## Task details
Even if a line seems odd, print it as it is, and include every record.

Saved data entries
::::::

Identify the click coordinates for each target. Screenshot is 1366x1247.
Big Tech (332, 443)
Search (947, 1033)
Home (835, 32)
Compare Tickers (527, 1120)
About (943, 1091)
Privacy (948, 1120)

::::::

## Exercise answer
Identify the click coordinates for each target. Screenshot is 1366x1247.
Big Tech (332, 443)
Search (947, 1033)
Home (835, 32)
Compare Tickers (527, 1120)
About (943, 1091)
Privacy (948, 1120)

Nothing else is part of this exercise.